Prediction of drug-gene interaction

Drug development has benefited from the Drug-Gene Interaction database (DGIdb), which is widely used to identify the drugs that target genes. The potential relationships between drugs and prognosis-related hub genes were predicted by the DGIdb using the following preset filter parameters: Food and Drug Administration (FDA) approved and antineoplastic. Next, the drug-gene interaction network was constructed using Cytoscape software.

Data validation

To further validate the candidate genes associated with GC prognosis, we performed a gene differential expression analysis for TCGA-STAD data set. The screening cutoffs for the DEGs were set as an adjusted P value <0.05 and a |log₂FC| >1.0. Finally, a Venn analysis was conducted for the DEGs and the intersection DEGs based on the GEO data sets.

Results

Identification of DEGs

A total of 1,815 (830 upregulated and 985 downregulated) DEGs were screened between the GC and normal tissues in GSE54129. There were 704 (356 upregulated and 348 downregulated) DEGs in the GSE79973 data set. Additionally, the hierarchical clustering analyses revealed that the DEGs in the GSE54129 (see Figure 1A) and GSE79973 (see Figure 1B) data sets could significantly discriminate between the GC and normal samples. We further extracted 421 intersection DEGs between these 2 data sets by a Venn analysis (see Figure 1C).

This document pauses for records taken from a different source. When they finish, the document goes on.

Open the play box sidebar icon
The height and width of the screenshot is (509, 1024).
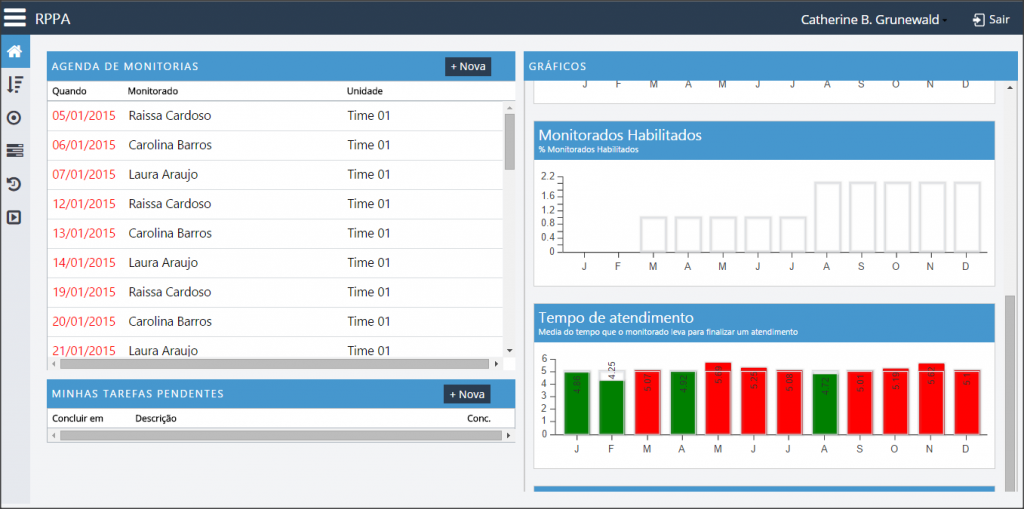click(x=14, y=217)
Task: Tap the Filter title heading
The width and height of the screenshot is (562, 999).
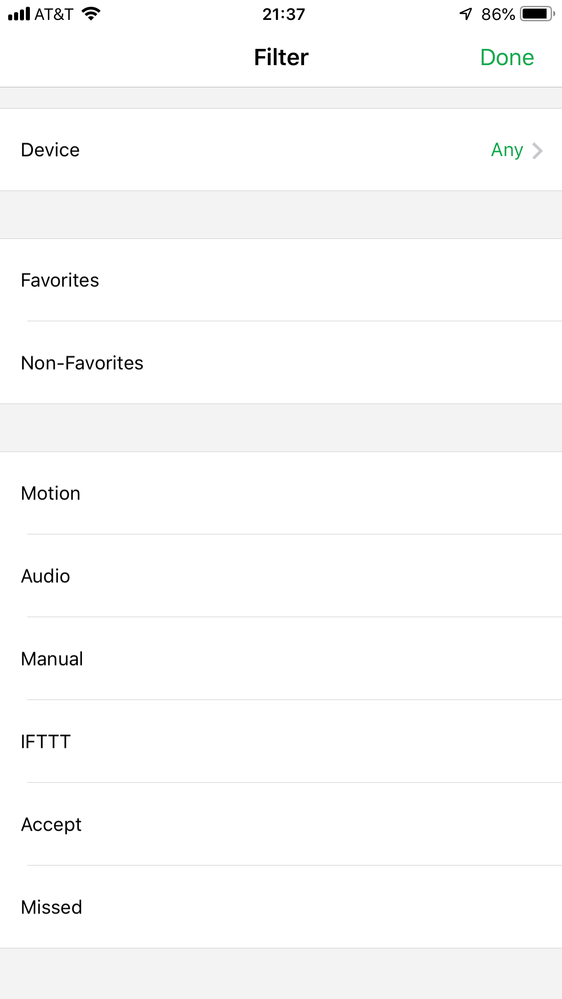Action: point(281,57)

Figure 1 Gene differential expression analysis. (A) Heatmap of the DEGs in the GSE54129 data set. (B) Heatmap of the DEGs in the GSE79973 data set. (C) The Venn diagram shows the intersection DEGs between the GSE54129 and GSE79973 data sets. The orange bars indicated the GC samples, and the green bars indicated the controls. GC, gastric cancer; DEGs, differentially expressed genes.

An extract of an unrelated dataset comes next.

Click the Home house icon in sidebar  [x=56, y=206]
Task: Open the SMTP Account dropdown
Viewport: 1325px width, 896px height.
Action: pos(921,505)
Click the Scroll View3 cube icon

Intersection DEG clustering and functional analyses

We carried out a clustering analysis of the intersection DEGs to identify the gene sets with a similar function. The Consensus Cluster Plus algorithm was used for the gene clustering analysis, and the CDF was calculated to determine the optimal cluster number. From the CDF curve and CDF delta area curve, we found that k=5 represented the most stable clustering outcome (Figure 2A,2B). Thus, these intersection DEGs were grouped into 5 clusters (see Figure 2C). Our results also showed that there were 178 genes in cluster 1, 63 in cluster 2, 174 in cluster 3, 5 in cluster 4, and 1 in cluster 5. Subsequently, we conducted functional analyses of the genes in the 5 clusters. We found that the genes in clusters 1 and 3 were all significantly enriched in 9 KEGG pathways (see Figure 2D). For example, the genes in cluster 1 mainly participated in the xenobiotics metabolism by cytochrome P450 and chemical carcinogenesis pathways. The genes in cluster 3 were primarily associated with the extracellular matrix (ECM)-receptor interaction and focal adhesion pathways. The genes in cluster 2 were strongly related to the gastric acid secretion and retinol metabolism pathways. The genes in clusters 4 and 5 were not enriched in any pathway.

Figure 2 Gene clustering and functional analyses. (A) The consensus CDF curve; (B) the CDF delta area curve, which represents the area difference between the area of CDF under ki and horizontal axis and CDF under ki + 1 and horizontal axis; (C) the consensus cluster under k=5; (D) The KEGG pathway enrichment analysis of genes in clusters 1–3. k represents the number of gene clusters. CDF, cumulative distribution function, KEGG, Kyoto Encyclopedia of Genes and Genomes.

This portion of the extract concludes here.